=== Records for the task ===

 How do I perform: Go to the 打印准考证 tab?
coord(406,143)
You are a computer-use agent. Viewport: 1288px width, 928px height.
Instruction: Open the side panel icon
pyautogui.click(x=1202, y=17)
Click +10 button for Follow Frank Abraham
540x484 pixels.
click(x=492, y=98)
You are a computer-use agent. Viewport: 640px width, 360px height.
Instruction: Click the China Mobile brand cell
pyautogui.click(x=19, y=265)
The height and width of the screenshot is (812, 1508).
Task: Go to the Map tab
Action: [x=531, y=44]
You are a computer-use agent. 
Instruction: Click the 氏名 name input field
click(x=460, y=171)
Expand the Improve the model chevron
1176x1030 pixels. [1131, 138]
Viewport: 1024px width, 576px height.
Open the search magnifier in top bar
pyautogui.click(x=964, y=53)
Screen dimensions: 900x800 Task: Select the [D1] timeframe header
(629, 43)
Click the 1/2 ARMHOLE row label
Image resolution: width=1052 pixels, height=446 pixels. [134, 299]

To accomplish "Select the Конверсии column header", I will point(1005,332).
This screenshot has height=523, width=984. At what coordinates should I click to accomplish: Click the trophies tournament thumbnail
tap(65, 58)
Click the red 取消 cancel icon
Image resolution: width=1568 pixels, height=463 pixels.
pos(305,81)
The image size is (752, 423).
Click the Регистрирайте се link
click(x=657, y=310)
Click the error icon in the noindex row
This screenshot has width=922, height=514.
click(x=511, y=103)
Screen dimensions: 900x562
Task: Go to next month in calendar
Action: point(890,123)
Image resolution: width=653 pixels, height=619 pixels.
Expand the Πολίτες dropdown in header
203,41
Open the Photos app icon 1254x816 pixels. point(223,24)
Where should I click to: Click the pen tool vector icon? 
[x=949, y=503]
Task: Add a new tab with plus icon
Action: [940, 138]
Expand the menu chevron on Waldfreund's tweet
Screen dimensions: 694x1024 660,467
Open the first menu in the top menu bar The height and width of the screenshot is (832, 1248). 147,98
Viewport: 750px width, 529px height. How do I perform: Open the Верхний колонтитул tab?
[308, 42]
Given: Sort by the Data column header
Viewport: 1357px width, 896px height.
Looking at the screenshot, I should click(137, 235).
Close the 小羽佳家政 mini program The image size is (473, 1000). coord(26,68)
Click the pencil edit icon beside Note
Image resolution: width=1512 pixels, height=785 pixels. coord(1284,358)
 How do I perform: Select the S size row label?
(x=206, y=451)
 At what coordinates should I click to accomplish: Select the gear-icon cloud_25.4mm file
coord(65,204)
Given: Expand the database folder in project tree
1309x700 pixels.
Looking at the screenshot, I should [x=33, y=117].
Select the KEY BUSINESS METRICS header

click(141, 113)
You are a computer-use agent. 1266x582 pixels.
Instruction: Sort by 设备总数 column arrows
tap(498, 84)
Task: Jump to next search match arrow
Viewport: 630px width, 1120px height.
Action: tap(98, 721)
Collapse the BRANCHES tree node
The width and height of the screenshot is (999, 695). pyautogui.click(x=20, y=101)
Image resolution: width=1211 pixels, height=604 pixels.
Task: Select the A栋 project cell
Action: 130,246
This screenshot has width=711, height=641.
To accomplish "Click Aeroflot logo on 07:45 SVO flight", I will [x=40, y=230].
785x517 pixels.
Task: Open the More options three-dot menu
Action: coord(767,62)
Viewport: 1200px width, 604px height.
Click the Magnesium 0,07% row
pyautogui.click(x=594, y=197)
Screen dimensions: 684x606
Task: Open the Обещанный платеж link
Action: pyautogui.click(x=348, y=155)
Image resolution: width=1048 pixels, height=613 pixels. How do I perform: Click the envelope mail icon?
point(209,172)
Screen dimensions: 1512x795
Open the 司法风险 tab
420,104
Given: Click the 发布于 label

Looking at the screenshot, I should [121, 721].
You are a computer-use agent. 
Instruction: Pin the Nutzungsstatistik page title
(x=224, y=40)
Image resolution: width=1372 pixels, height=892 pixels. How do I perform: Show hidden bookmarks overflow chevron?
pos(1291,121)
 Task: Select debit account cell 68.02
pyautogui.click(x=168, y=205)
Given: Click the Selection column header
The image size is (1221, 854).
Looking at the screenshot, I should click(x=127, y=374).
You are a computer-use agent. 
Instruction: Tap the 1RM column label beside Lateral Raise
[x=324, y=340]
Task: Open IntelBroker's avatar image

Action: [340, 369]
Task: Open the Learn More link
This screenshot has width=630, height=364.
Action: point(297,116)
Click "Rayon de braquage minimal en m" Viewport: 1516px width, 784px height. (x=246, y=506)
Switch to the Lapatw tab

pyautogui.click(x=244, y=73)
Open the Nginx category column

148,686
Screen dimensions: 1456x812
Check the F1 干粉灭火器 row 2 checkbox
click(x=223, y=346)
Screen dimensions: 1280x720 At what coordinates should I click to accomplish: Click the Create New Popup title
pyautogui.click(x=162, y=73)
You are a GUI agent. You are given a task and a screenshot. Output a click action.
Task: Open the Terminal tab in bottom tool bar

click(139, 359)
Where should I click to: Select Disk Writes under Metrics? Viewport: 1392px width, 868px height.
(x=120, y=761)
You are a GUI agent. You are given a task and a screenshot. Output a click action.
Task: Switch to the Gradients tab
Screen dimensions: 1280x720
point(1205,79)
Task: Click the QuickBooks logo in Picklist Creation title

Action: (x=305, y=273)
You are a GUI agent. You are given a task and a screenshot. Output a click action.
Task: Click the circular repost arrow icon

===

Problem statement:
Reproduce verbatim the stretch of the entries above, from the line containing "Task: Jump to next search match arrow" through the line containing "Action: 130,246", including both of those lines.

In response:
Task: Jump to next search match arrow
Viewport: 630px width, 1120px height.
Action: tap(98, 721)
Collapse the BRANCHES tree node
The width and height of the screenshot is (999, 695). pyautogui.click(x=20, y=101)
Image resolution: width=1211 pixels, height=604 pixels.
Task: Select the A栋 project cell
Action: 130,246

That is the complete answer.